Abstract

Recent developments in laparoscopic and retroperitoneoscopic techniques have modified the treatment of renal and ureteral stones. We present the efficacy and possible adverse complications of laparoscopic pyelolithotomy for the treatment of staghorn stones as an alternative to percutaneous nephrolithotomy (PCNL) in our single-surgeon series. Thirteen patients (10 males and 3 females) underwent transperitoneal laparoscopic pyelolithotomy for removal of staghorn stones. Mean stone size was 5.1 cm (range, 4-6.5 cm). All patients had large stones in the renal pelvis and several (more than two) calices with extrarenal pelvis. Mean operative time was 177 minutes (range, 110-240 minutes), and the mean hospital stay was 4 days (range, 3-7 days). Transfusion was not required in any patient, and open conversion did not happen. Overall success rate was 84.6% (11/13), and 2 patients had residual stones that were managed with extracorporeal shockwave lithotripsy.
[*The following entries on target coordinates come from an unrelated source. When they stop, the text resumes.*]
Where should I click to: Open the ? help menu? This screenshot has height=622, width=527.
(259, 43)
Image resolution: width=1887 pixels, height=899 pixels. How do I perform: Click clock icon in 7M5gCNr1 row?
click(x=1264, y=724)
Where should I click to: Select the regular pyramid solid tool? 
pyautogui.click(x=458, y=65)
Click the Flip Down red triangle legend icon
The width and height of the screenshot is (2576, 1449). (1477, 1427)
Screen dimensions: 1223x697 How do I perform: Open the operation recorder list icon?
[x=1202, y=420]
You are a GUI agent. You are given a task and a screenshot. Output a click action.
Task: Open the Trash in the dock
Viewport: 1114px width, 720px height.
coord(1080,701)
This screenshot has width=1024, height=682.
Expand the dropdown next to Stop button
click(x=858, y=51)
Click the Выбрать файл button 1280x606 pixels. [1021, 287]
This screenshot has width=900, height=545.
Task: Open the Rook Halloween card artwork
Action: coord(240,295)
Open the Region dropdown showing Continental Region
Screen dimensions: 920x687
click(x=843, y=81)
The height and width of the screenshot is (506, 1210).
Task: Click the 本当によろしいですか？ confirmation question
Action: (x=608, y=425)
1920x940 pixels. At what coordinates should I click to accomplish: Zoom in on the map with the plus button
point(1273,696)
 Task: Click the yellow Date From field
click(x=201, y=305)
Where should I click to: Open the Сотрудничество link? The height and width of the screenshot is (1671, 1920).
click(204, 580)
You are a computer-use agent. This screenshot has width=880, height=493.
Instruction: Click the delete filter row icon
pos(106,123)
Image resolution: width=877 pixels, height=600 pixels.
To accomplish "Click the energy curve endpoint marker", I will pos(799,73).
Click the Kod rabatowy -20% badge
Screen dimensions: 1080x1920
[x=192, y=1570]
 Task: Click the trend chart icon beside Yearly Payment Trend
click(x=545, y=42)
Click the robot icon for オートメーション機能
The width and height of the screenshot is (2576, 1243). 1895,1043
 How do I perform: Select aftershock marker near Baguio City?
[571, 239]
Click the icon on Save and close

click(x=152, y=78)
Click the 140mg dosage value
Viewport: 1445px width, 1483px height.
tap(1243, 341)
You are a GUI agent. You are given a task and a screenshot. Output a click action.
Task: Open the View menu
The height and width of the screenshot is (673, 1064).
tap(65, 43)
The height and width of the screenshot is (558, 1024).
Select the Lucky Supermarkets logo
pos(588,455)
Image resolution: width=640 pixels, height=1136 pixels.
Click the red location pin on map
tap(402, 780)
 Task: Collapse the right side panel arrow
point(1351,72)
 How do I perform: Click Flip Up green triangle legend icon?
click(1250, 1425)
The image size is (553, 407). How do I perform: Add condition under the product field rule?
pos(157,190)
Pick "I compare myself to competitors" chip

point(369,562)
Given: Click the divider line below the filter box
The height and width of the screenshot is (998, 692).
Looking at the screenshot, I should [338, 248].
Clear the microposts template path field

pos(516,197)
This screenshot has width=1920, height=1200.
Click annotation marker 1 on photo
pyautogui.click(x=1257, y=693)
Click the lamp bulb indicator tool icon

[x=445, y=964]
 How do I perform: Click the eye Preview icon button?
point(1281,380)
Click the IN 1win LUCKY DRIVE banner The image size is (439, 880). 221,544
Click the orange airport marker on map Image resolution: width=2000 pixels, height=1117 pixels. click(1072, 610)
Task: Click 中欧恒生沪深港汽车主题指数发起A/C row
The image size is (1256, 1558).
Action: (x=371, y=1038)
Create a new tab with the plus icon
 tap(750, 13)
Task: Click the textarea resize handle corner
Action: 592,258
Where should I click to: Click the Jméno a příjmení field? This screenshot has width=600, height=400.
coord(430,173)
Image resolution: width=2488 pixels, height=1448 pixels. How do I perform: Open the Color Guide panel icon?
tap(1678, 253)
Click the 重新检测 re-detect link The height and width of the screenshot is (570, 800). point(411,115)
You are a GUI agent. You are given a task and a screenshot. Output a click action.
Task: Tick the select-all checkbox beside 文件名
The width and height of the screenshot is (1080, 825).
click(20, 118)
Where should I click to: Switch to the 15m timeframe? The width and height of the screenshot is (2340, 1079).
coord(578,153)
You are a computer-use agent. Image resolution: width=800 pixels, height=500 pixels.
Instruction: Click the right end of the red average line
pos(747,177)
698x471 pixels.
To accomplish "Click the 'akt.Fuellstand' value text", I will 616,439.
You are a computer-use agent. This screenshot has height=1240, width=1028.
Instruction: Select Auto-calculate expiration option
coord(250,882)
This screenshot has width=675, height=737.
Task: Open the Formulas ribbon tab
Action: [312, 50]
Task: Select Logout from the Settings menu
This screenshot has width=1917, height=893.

There were no major complications (bleeding, sepsis, bowel injury, or urinary leakage). The role of laparoscopic kidney stone surgery has not been defined well, but laparoscopic transperitoneal pyelolithotomy may be performed with proper results and negligible complications in skillful hands. It could be a suitable alternative to PCNL for the treatment of staghorn stones in selected cases.